- No. of episodes: 65

Release
- Original network: PBS

Season chronology
- ← Previous Season 5Next → Season 7

= Mister Rogers' Neighborhood season 6 =

The following is a list of episodes from the sixth season of the PBS series, Mister Rogers' Neighborhood, which aired in 1973. The first broadcast of Mister Rogers' Neighborhood was on the National Educational Television network on February 19, 1968.

==Episode 1 (Is Santa Claus Real?)==
Rogers gives a Santa Claus costume to Chef Brockett. Both Betty Aberlin and François Clemmons talk of how as children, they used to be afraid of Santa Claus. Santa Claus, himself, also comes to the neighborhood.

- Aired on February 19, 1973.

==Episode 2 (Lady Elaine and Santa Claus)==
Rogers demonstrates how to use a microscope, and visits the Neighborhood Barber Shop for a haircut from Nick the barber. In the Neighborhood of Make-Believe, Lady Elaine is intent to cut Santa Claus' hair without his permission.

- Aired on February 20, 1973.

==Episode 3 (King Friday New Rule)==
Rogers pretends to be a bird at François Clemmons' studio. In the Neighborhood of Make-Believe, King Friday makes another bad rule, that nobody can have bare hands. Lady Elaine doesn't take the rule seriously until a cold breeze blows by.

- Aired on February 21, 1973.

==Episode 4 (Brockett Soda Fountain)==
Chef Brockett is planning to add a soda fountain to his bakery. In the Neighborhood of Make-Believe, Lady Aberlin brings back the toy horse which, when a string is pulled, says "I know". X gives her a toy seagull which says "you know" when a string is pulled.

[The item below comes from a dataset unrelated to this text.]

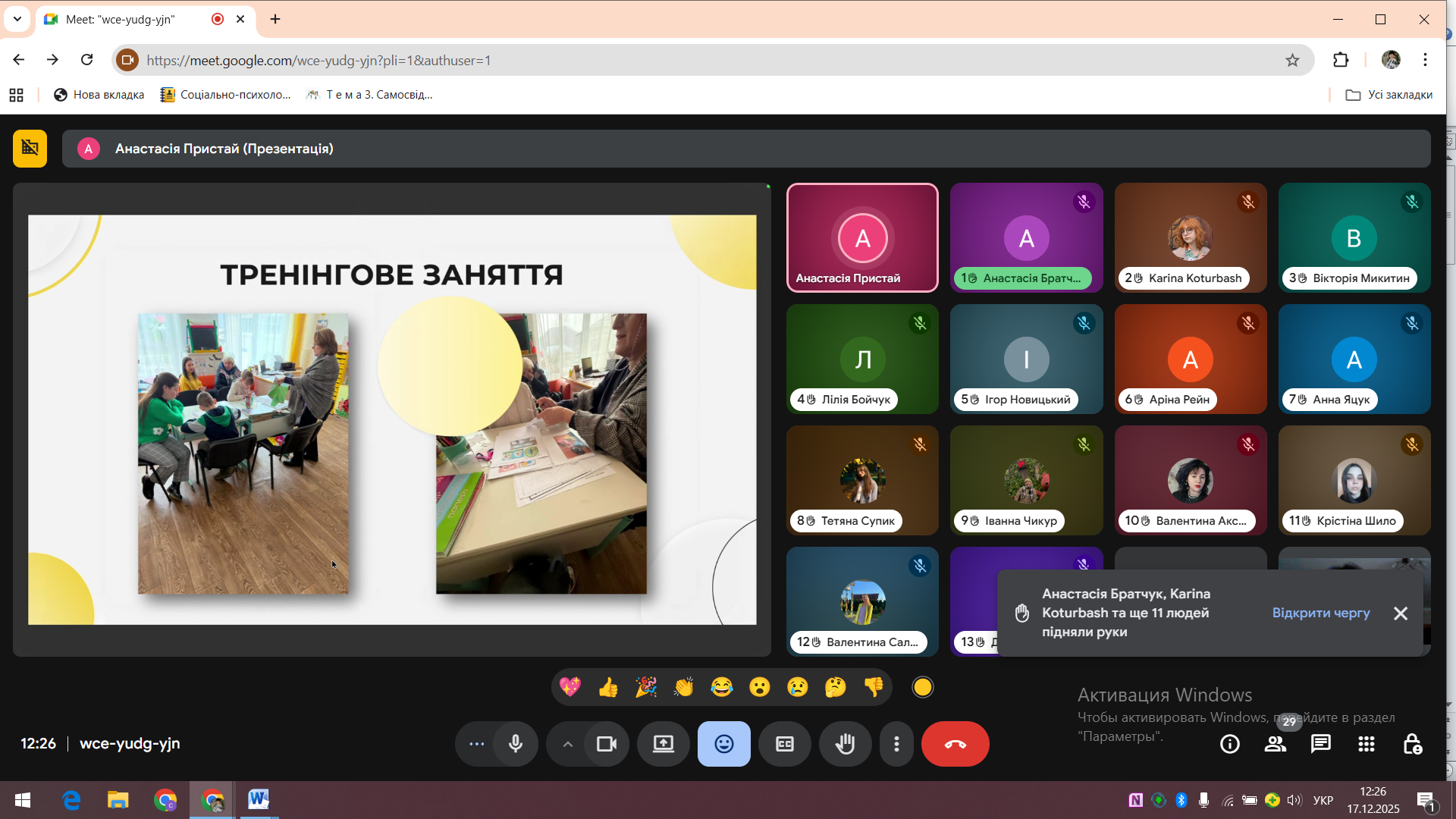Toggle the camera button

(607, 744)
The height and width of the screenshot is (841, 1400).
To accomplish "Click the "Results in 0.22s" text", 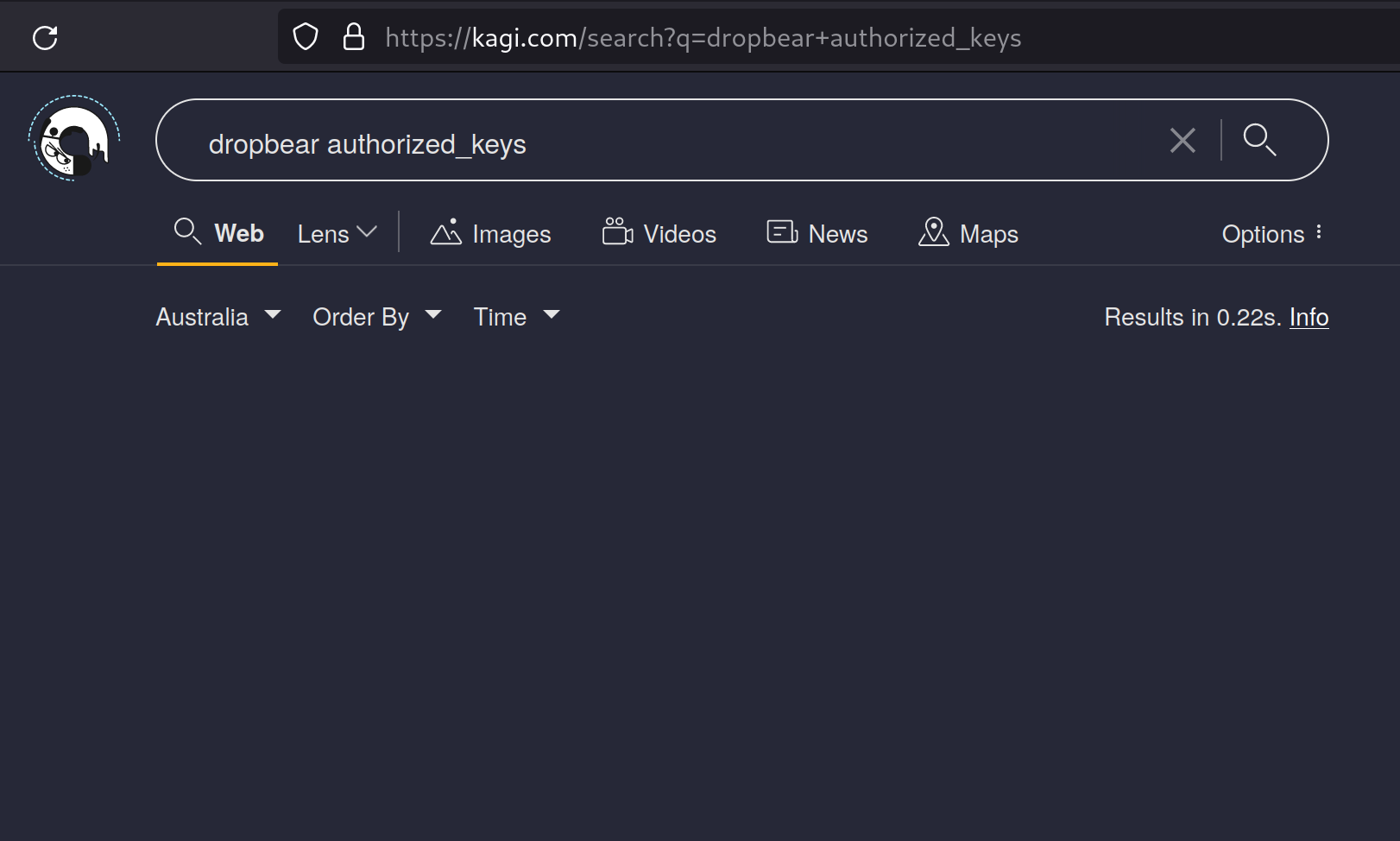I will (1192, 317).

- Aired on February 22, 1973.

==Episode 5 (Brockett Soda Fountain Grand Opening)==
Rogers and several other neighbors attend the opening of the new soda fountain at Brockett's Bakery. Eric Kloss visits the Neighborhood of Make-Believe, telling King Friday how the other senses tell a blind person about the world.

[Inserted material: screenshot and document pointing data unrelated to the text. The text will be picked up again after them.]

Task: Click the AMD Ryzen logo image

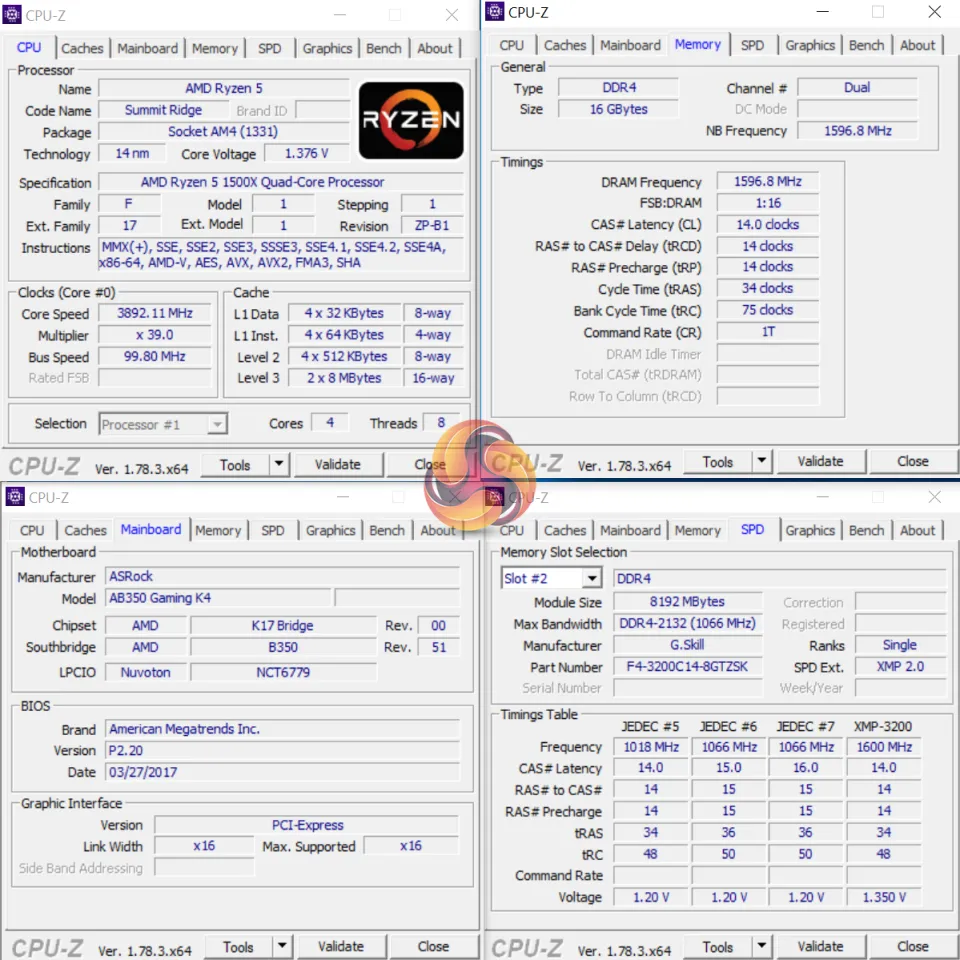Action: [x=410, y=120]
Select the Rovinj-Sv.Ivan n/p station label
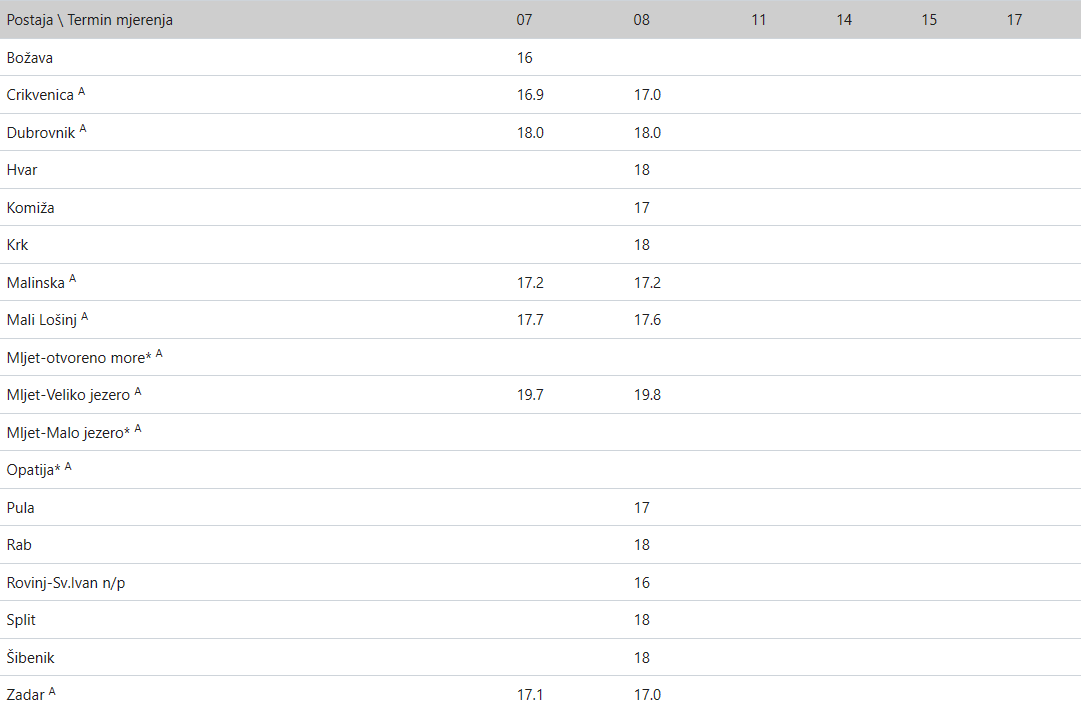The width and height of the screenshot is (1081, 706). click(66, 583)
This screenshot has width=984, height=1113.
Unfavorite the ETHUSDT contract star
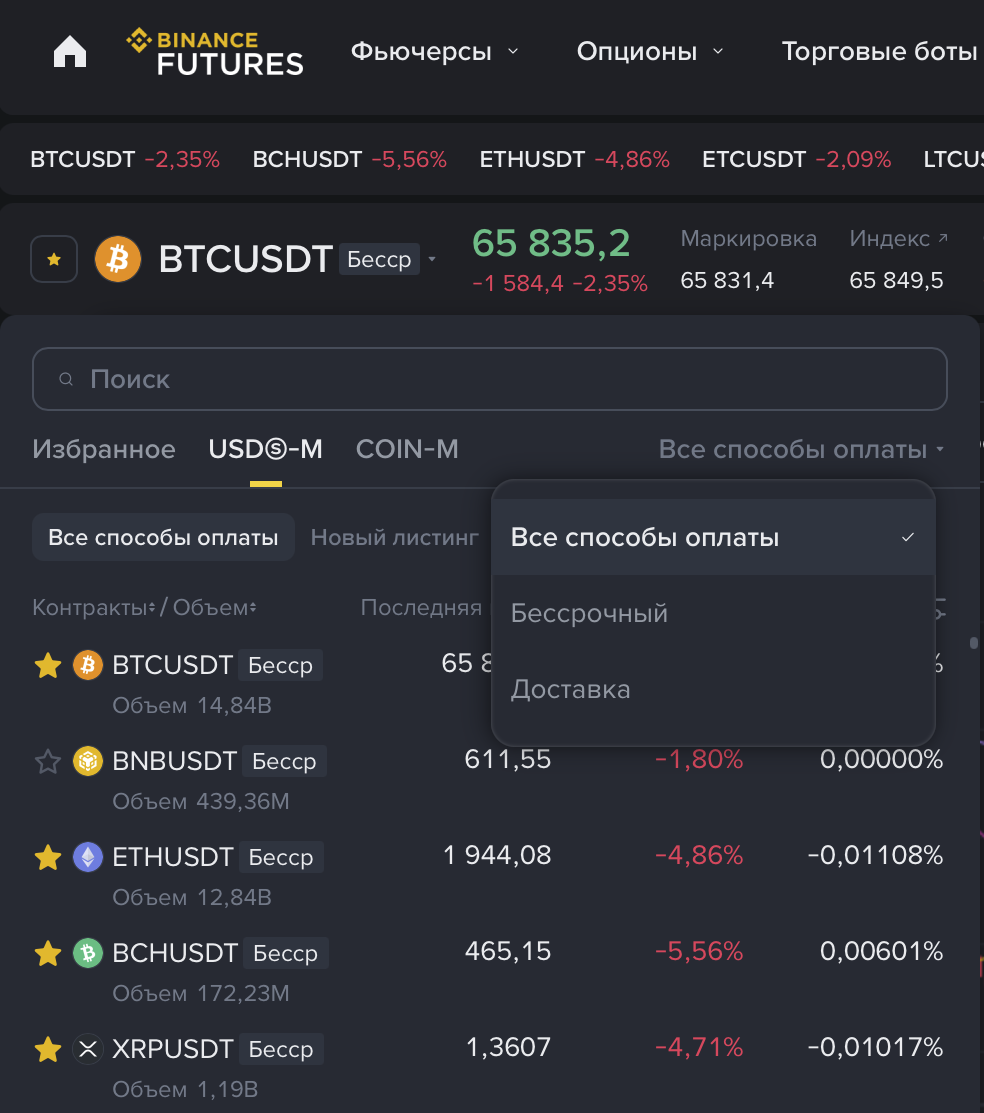48,858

- Aired on February 23, 1973.

==Episode 6 (Gifts from Collette) ==
Mr. McFeely wears a new Speedy Delivery uniform. In the Neighborhood of Make-Believe, Henrietta shows her disdain for getting Collette's old clothes, which don't fit.

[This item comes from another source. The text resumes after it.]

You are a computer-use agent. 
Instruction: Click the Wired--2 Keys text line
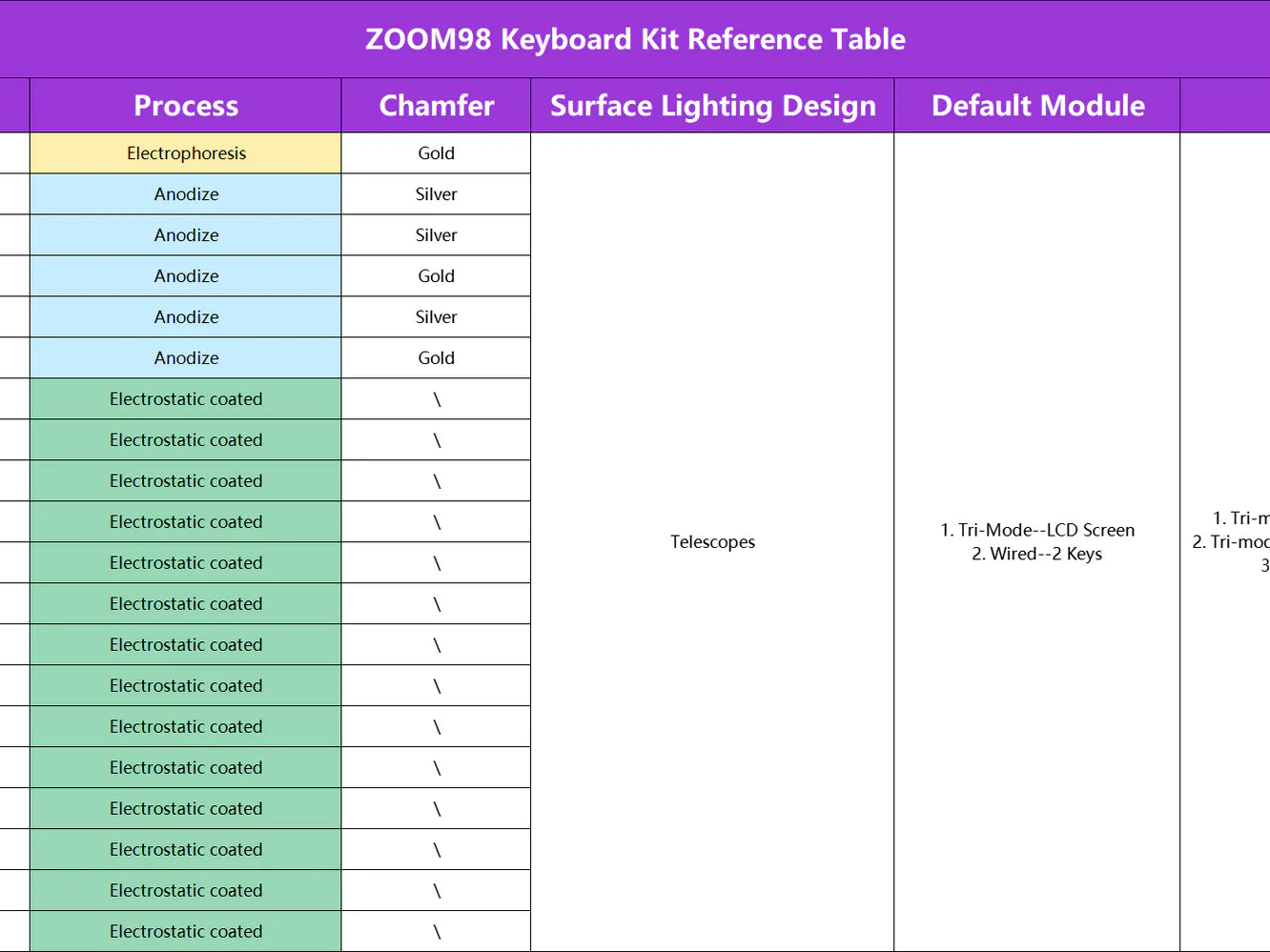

- Aired on February 26, 1973.

==Episode 7 (Gifts From Collette)==
Collette has sent dresses and hats from Paris to the Neighborhood of Make-Believe. One of the hats is too big for Henrietta Pussycat, so Lady Aberlin gives it to Queen Sara.

- Aired on February 27, 1973.

==Episode 8 (Gifts From Collette)==
Golfer Carol Mann visits Rogers' television house to show his golf equipment. In the Neighborhood of Make-Believe, X swings his golf club, inadvertently knocking boxes out of Corny's hands.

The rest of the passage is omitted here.